§ REQUEST
Recast the records below, from the line containing "Click the Record button" through the line containing "This screenshot has", as a Markdown table with the columns Row and Line. Give each line a row number, skip blank lines, and leave the pictures out.

§ RECORD LIST
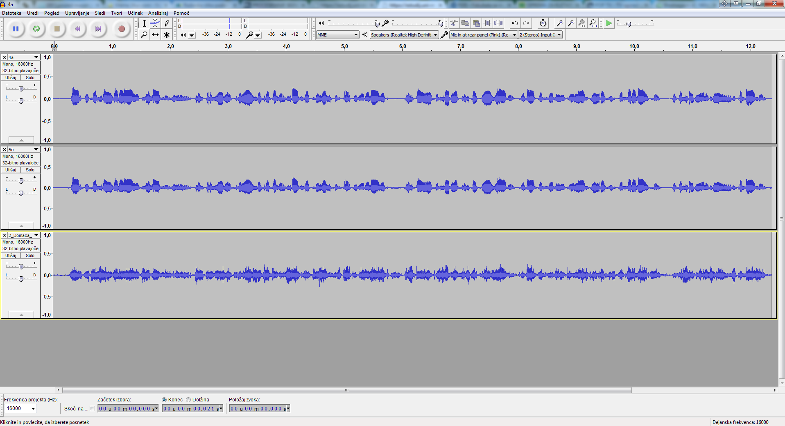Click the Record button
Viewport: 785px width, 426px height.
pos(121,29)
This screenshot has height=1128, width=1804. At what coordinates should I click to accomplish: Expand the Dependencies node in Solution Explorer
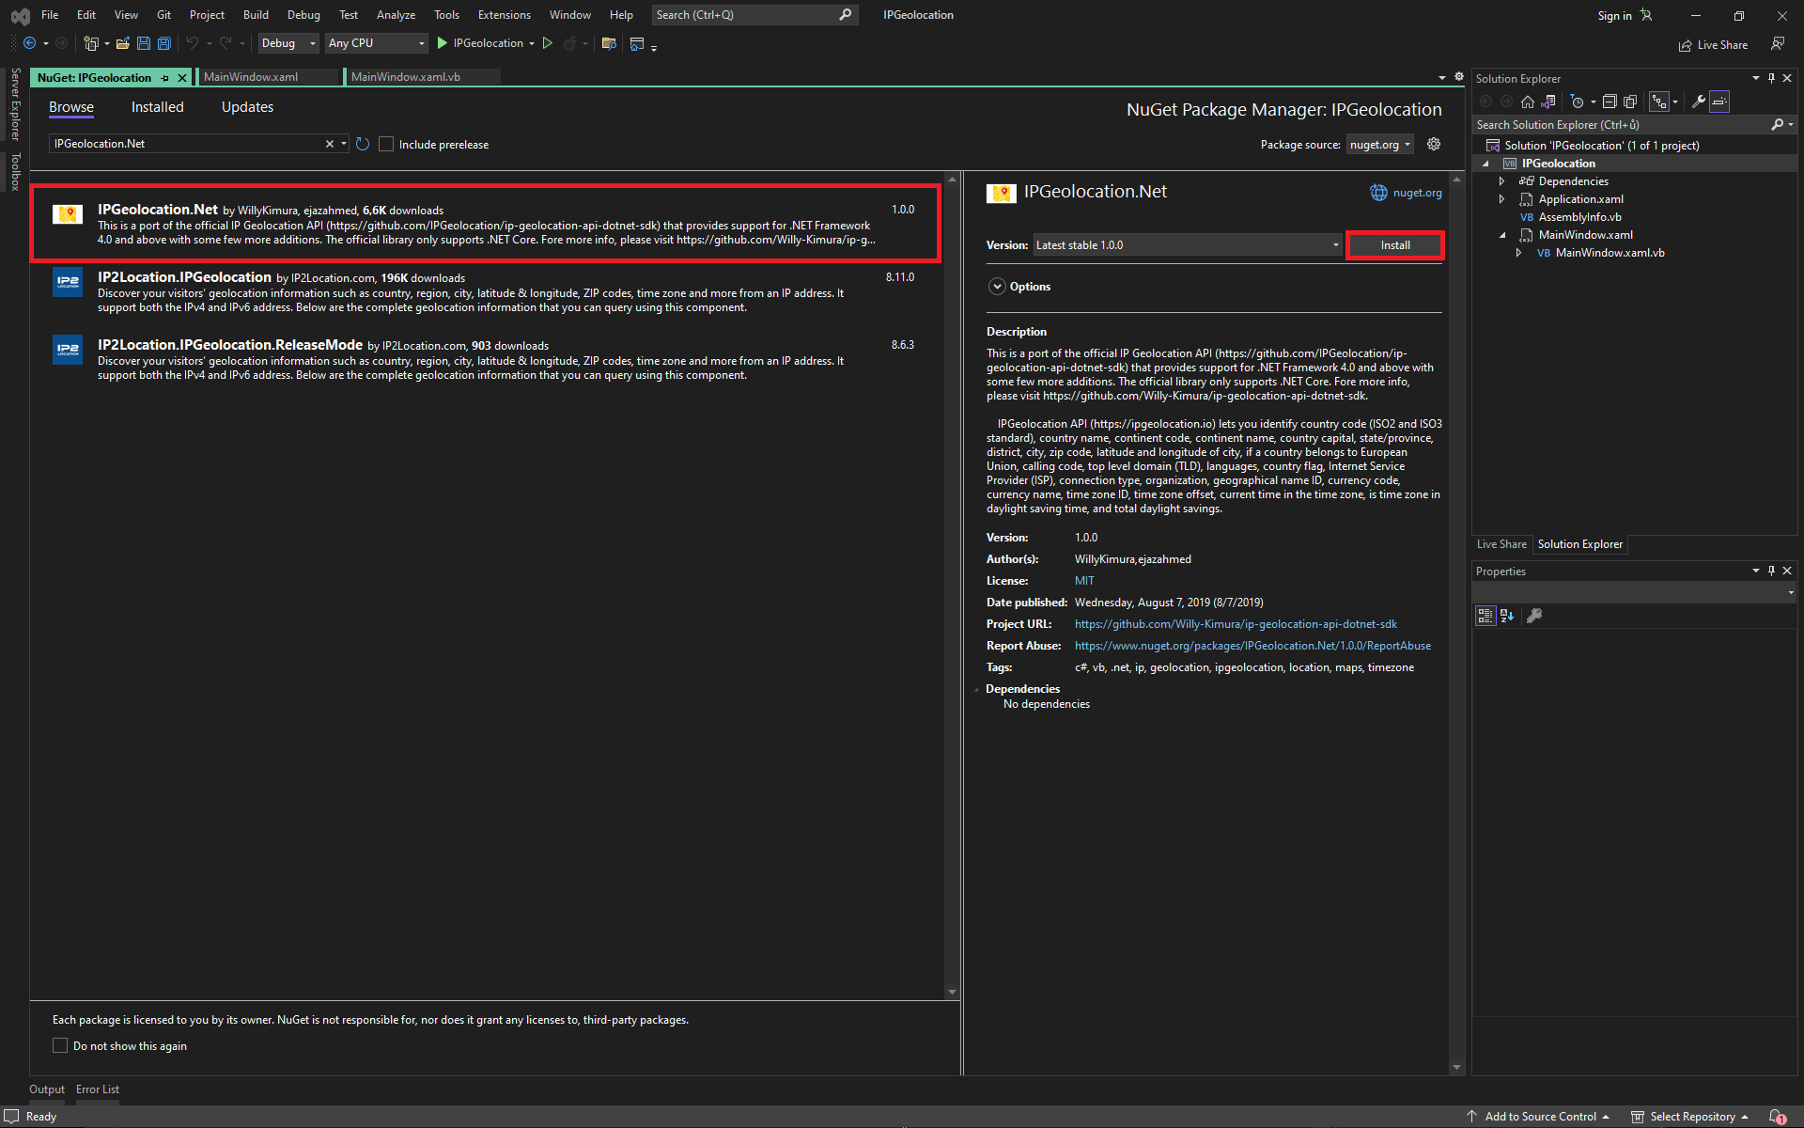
==
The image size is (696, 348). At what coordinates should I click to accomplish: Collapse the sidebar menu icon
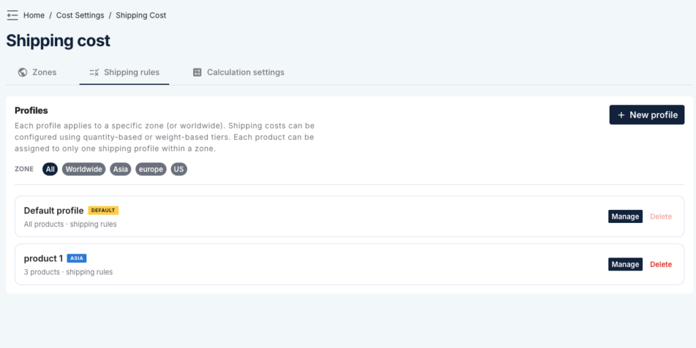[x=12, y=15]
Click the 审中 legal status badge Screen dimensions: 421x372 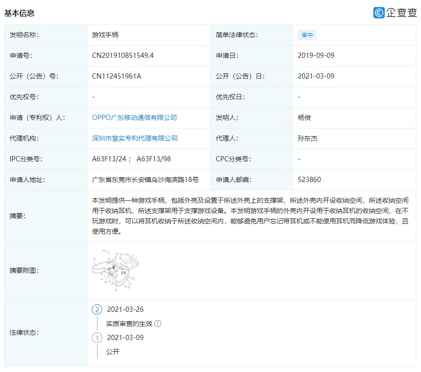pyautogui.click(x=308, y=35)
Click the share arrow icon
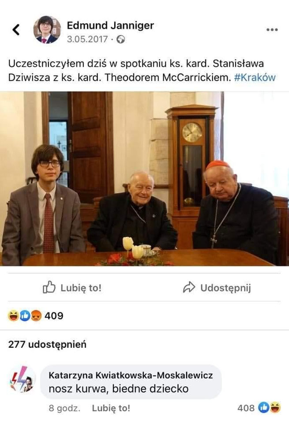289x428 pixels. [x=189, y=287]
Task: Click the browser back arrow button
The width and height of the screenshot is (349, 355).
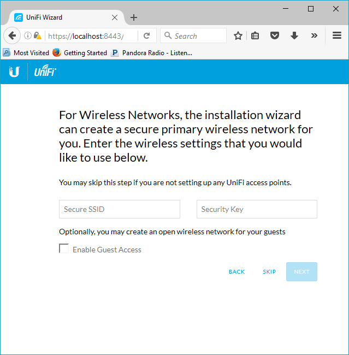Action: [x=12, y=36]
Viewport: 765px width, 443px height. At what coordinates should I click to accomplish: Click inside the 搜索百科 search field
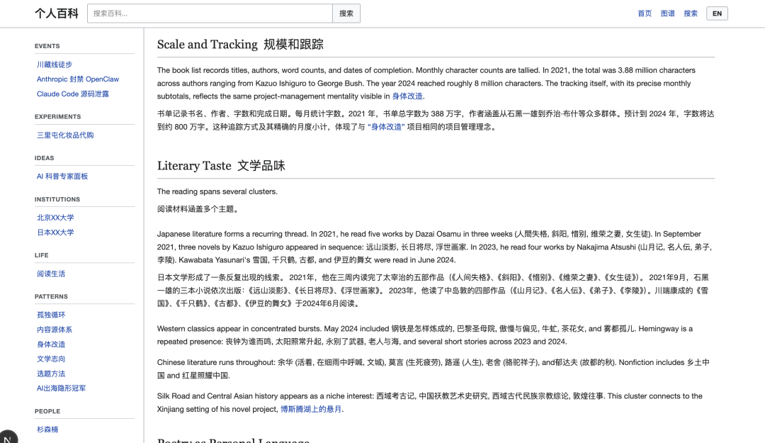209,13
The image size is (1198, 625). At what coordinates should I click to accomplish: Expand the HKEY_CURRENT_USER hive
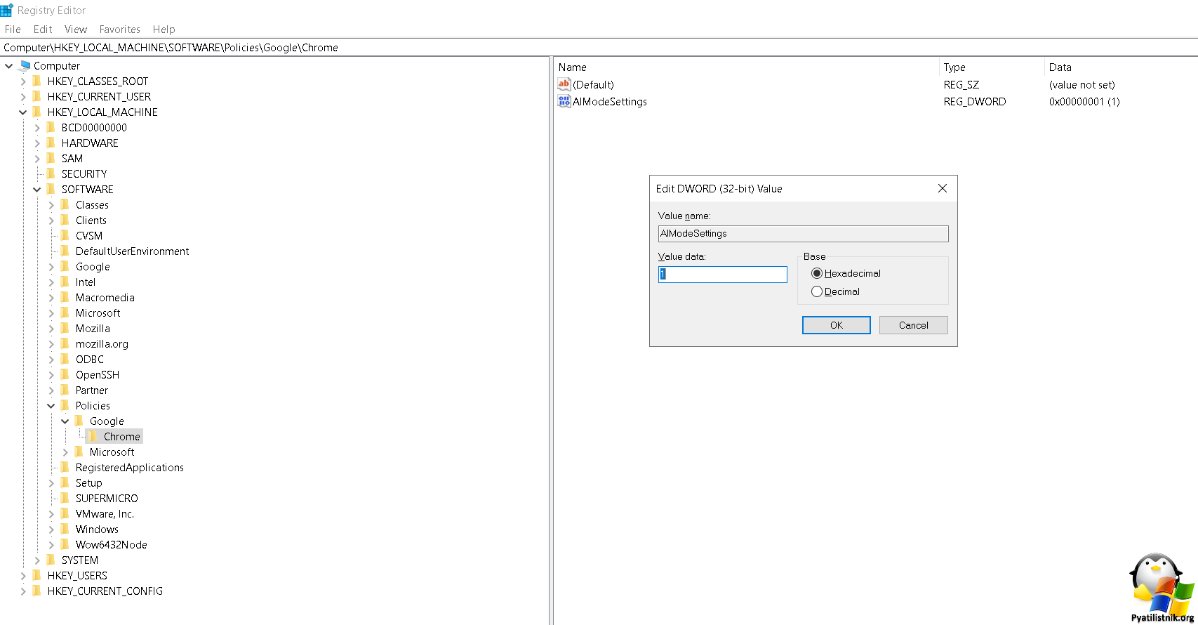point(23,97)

§ RESULT OF THIS TASK
| Row | Line |
|---|---|
| 1 | Click the Record button |
| 2 | Viewport: 785px width, 426px height. |
| 3 | pos(121,29) |
| 4 | This screenshot has height=1128, width=1804. At what coordinates should I click to accomplish: Expand the Dependencies node in Solution Explorer |